Susan Aglukark,  (Inuktitut syllabics: ᓲᓴᓐ ᐊᒡᓘᒃᑲᖅ suusan agluukkaq), (born 27 January 1967) is a Canadian singer whose blend of Inuit folk music traditions with country and pop songwriting has made her a major recording star in Canada. Her most successful song/single is "O Siem", which reached No. 1 on the Canadian country and adult contemporary charts in 1995. Overall, she has released seven studio albums and has won three Juno Awards.

Biography

Early life
Aglukark was born in Churchill, Manitoba and raised in Arviat, Northwest Territories (now in Nunavut). She endured sexual abuse as a child and has been vocal about this issue in some of the first nations in Northern Ontario. After graduating from high school, she worked in Ottawa, Ontario as a linguist with the Department of Indian & Northern Affairs, and then returned to the Northwest Territories to work as an executive assistant with the Inuit Tapirisat of Canada.

Career
While working with the Inuit Tapirisat, she began to perform as a singer, and quickly became a popular performer in Inuit communities. She soon attracted the attention of the Canadian Broadcasting Corporation, who included her in a compilation of Arctic performers. In 1992, she released an independent album, Arctic Rose. The following year, she signed to a major record label, releasing an album of Christmas music that year.

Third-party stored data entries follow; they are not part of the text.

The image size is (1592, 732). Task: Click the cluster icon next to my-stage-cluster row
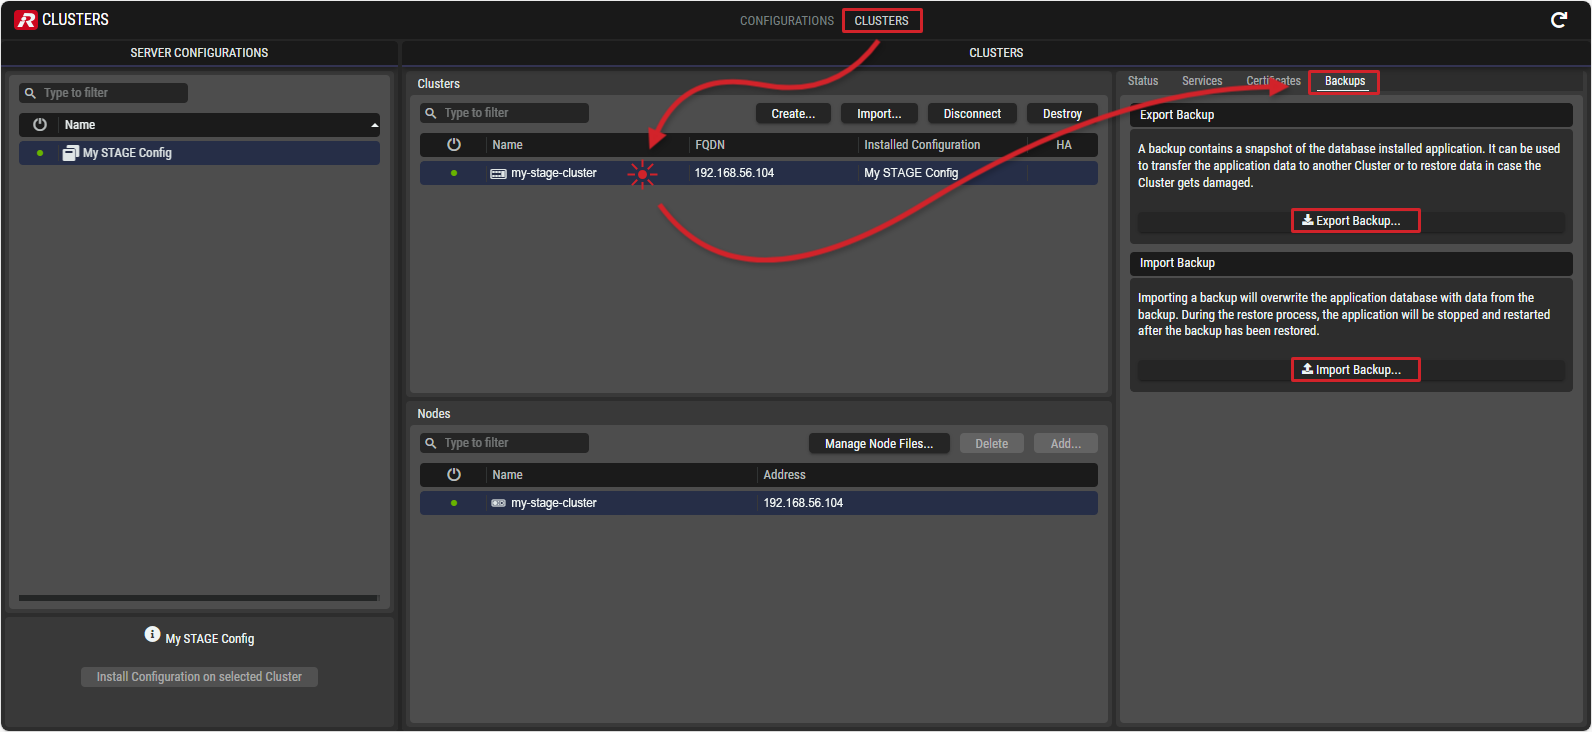pyautogui.click(x=498, y=174)
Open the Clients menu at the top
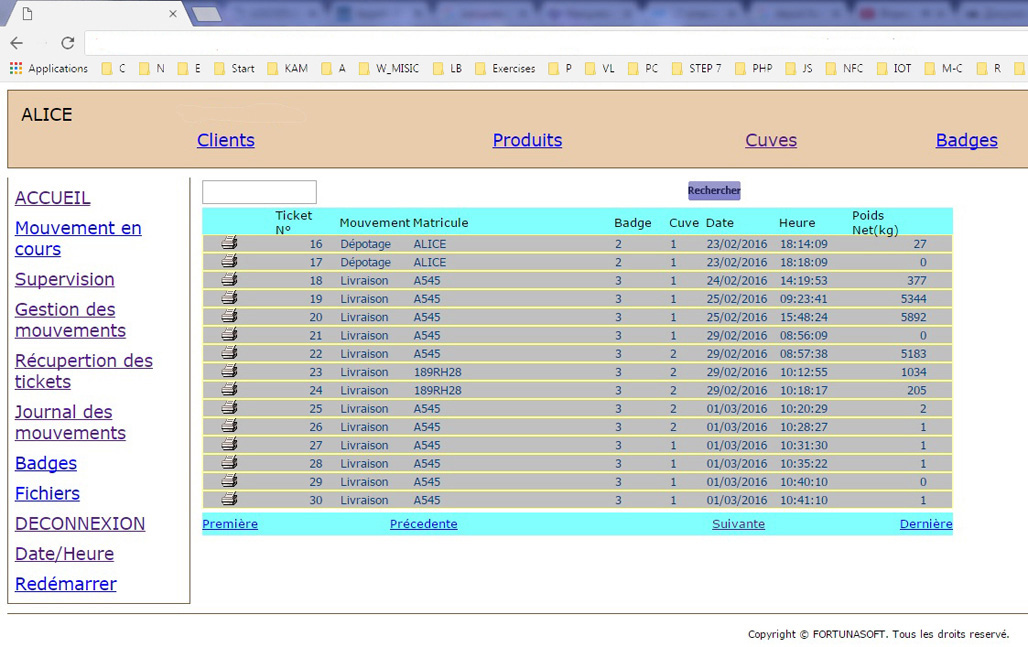The width and height of the screenshot is (1028, 647). tap(225, 140)
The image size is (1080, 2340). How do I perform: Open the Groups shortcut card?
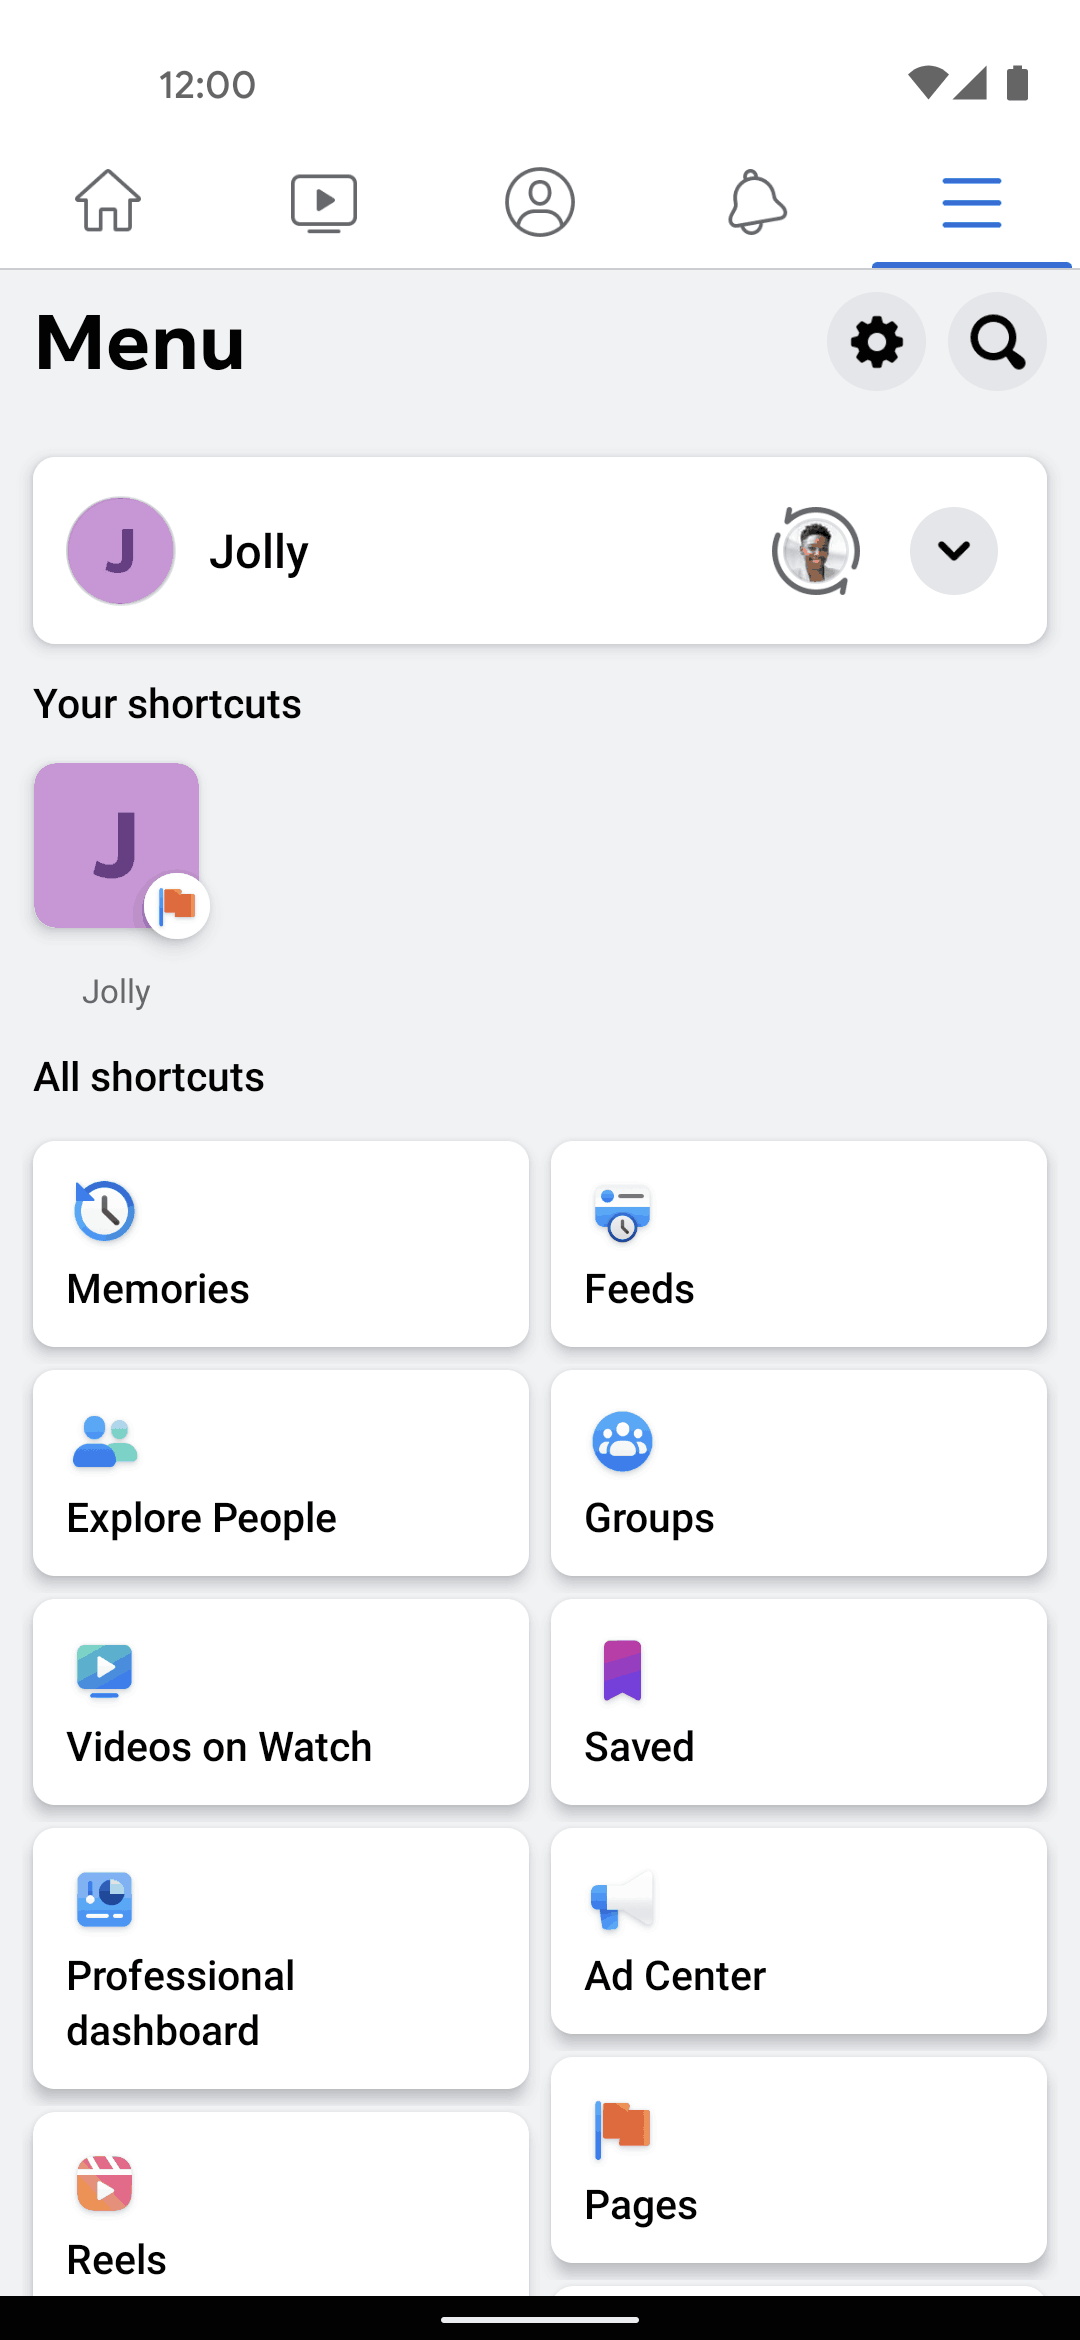[799, 1473]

Aglukark has also acted as spokesperson for several non-profit groups working with aboriginal and Inuit youth, notably through her writing workshops for Attawapiskat First Nation youth and her involvement in Northern Canada's food crisis. However, she has said that while she is proud to be a role model for aboriginal people in Canada, she ultimately sees herself as an artist with a universal message of self-respect and strength to which she hopes that people of all cultural backgrounds can relate.

This Child
This Child, released in 1995, became her breakthrough album. The first single from that album, "O Siem", went to number one on the Canadian adult contemporary and country charts that year, making Aglukark the first Inuk performer to have a Top 40 hit. "Hina Na Ho (Celebration)" and "Breakin' Down" became hit singles as well. The album was eventually certified triple platinum (300,000 copies sold) in Canada.

Unsung Heroes
In 2000, Aglukark released Unsung Heroes, which spawned another pop hit with "One Turn Deserves Another." This album also included "Turn of the Century," a song about the creation of Nunavut. In 2004, she released Big Feeling.

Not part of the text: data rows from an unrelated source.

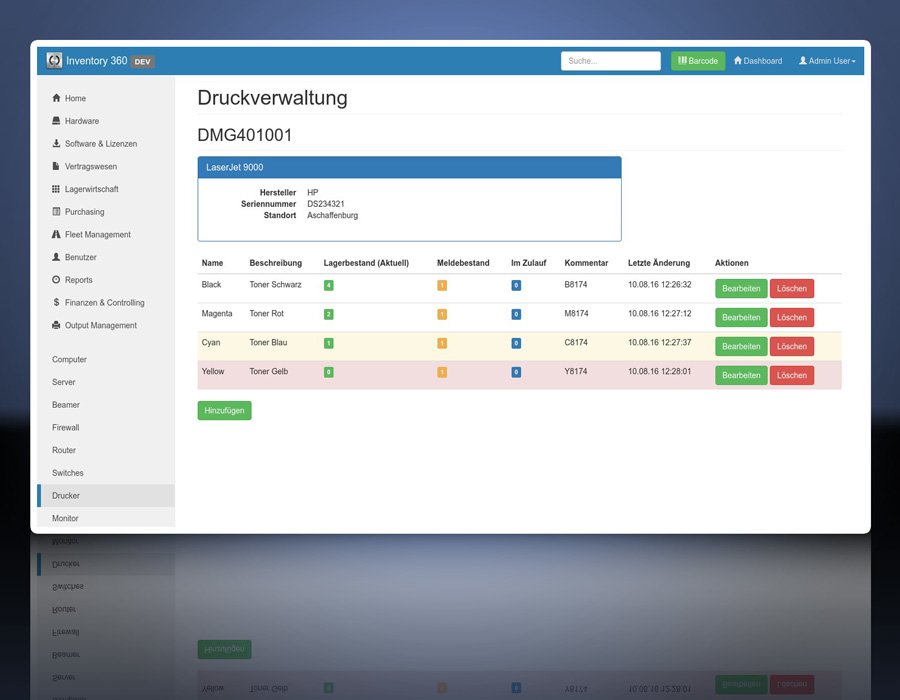Screen dimensions: 900x700
Task: Go to the Dashboard link
Action: 758,61
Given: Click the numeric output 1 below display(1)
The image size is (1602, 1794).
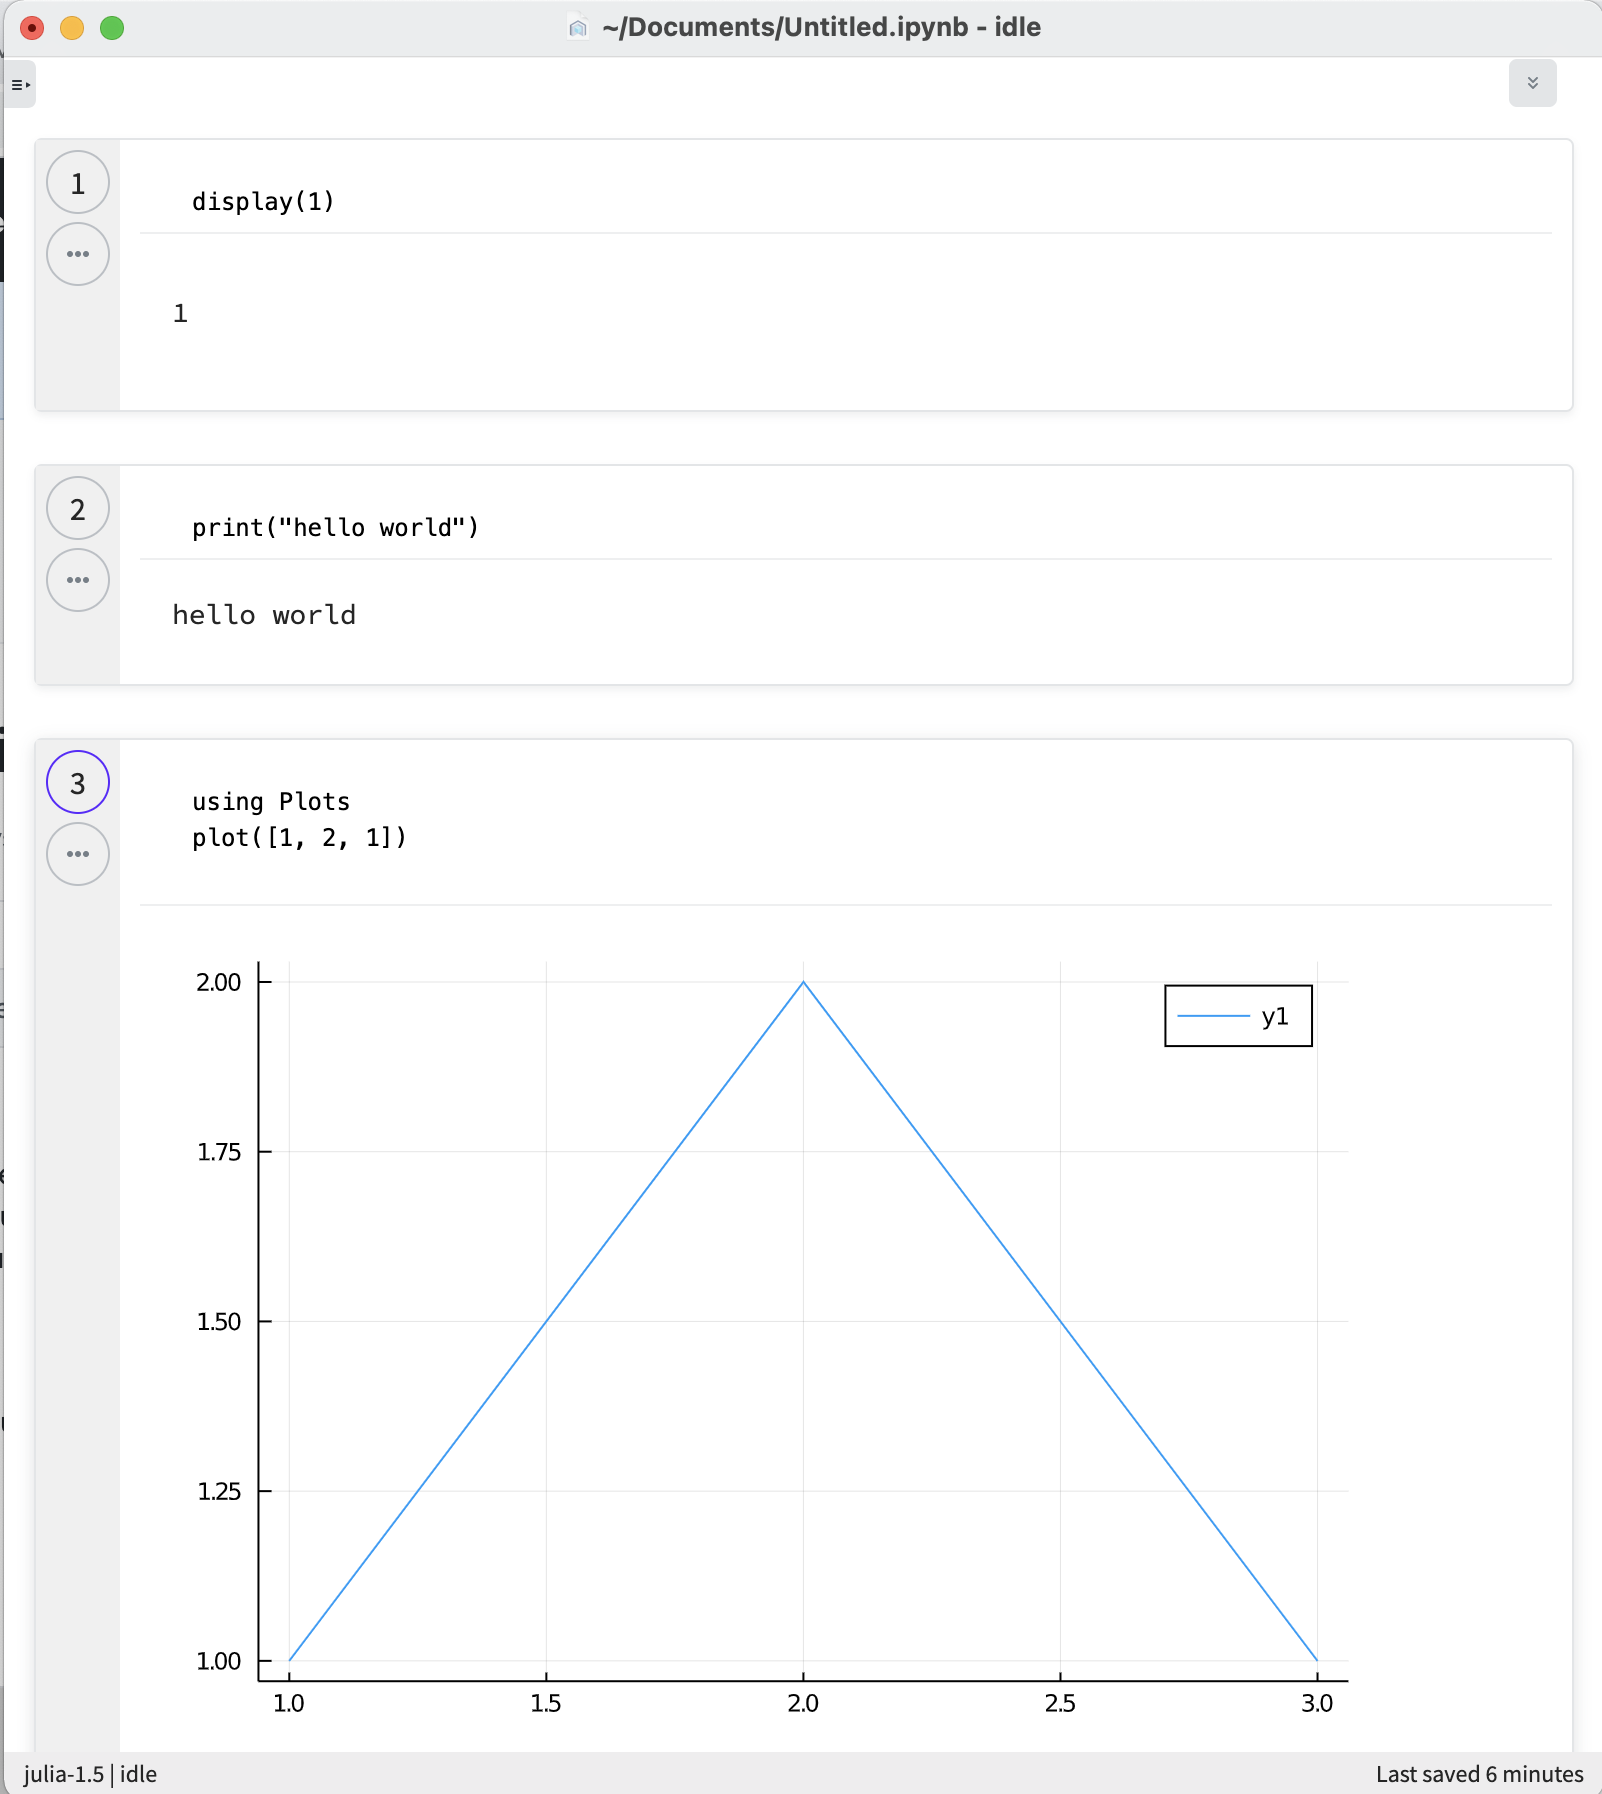Looking at the screenshot, I should click(x=180, y=312).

She sometimes deals with painful subjects in her songs. "Kathy" is about her niece who died by suicide, and "Still Running" is about the trauma of sexual abuse. Aglukark has also recorded a version of "Amazing Grace" in Inuktitut.

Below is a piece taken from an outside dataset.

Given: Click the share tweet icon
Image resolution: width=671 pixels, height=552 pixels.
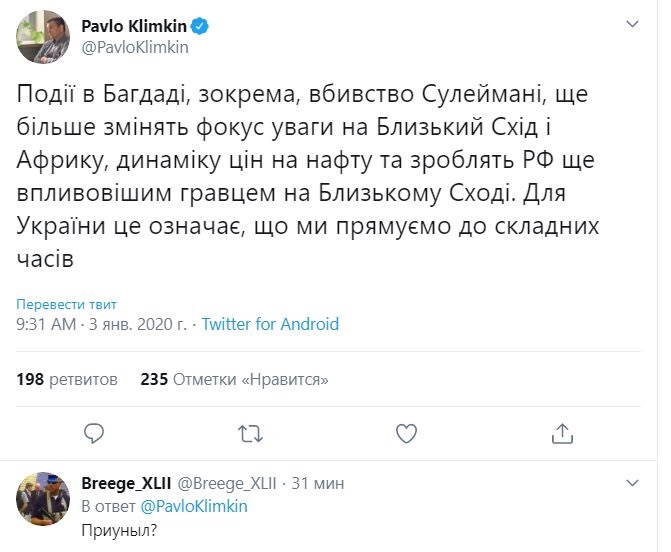Looking at the screenshot, I should pyautogui.click(x=562, y=433).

Her song "Never Be the Same" was featured on Dawson's Creek in Episode No. 3–14 ("Valentine's Day Massacre"), as well as her song "One Turn Deserves Another" in Episode No. 3–15 ("Crime And Punishment").

Aglukark's second holiday album, Dreaming of Home, was released on 5 November 2013.

She currently resides in Oakville, Ontario.

Awards and recognition 
In 2004, Aglukark was awarded an honorary DFA from the University of Lethbridge.  She was named an officer of the Order of Canada in 2005, and in the same year received an honorary LL.D. degree from the University of Alberta. In the summer of 2006, she performed nightly in the evening grandstand show at the Calgary Stampede.

 1995: winner, Juno Awards for Best New Solo Artist and Best Music of Aboriginal Canada Recording, Arctic Rose
 1996: nominee, Juno Awards for Best Female Vocalist, Best Album (This Child), Single of the Year ("O Siem"), Best Music of Aboriginal Canada Recording (This Child), Best Video ("O Siem")
 2001: nominee, Juno Award for Best Music of Aboriginal Canada Recording, Unsung Heroes
 2004: winner, Juno Award for Aboriginal Recording, Big Feeling
 2004: appointed Officer of the Order of Canada
 2007: nominee, Juno Award for Aboriginal Recording of the Year, Blood Red Earth
 2008: appointed as Distinguished Scholar in Residence at the University of Alberta
 2016: Governor General's Performing Arts Awards - Lifetime Artistic Achievement
The book Aboriginal Carol (2007, Red Deer Press), by David Bouchard, illustrated by Moses Beaver, bilingual (English & Inuktitut), translation and music by Susan Aglukark, was awarded a White Raven by the International Youth Library

Discography

Albums

Singles

Books 
Aglukark is the author of a series of historically based picture books, published by Inhabit Media Inc, which draws on the experiences of her grandmother's childhood to examine the unique perspective of living in the Arctic at. time when traditional Inuit values began to mix with outside influences and objects. Each volume in the series examines the feelings of anticipation, excitement, loss, and resilience experienced by Inuit as their world began to change through the introduction of outside influences. Seen through the eyes of one little girl as she navigates life in her camp with her family, this series gives young readers a window into a unique time in Arctic history.  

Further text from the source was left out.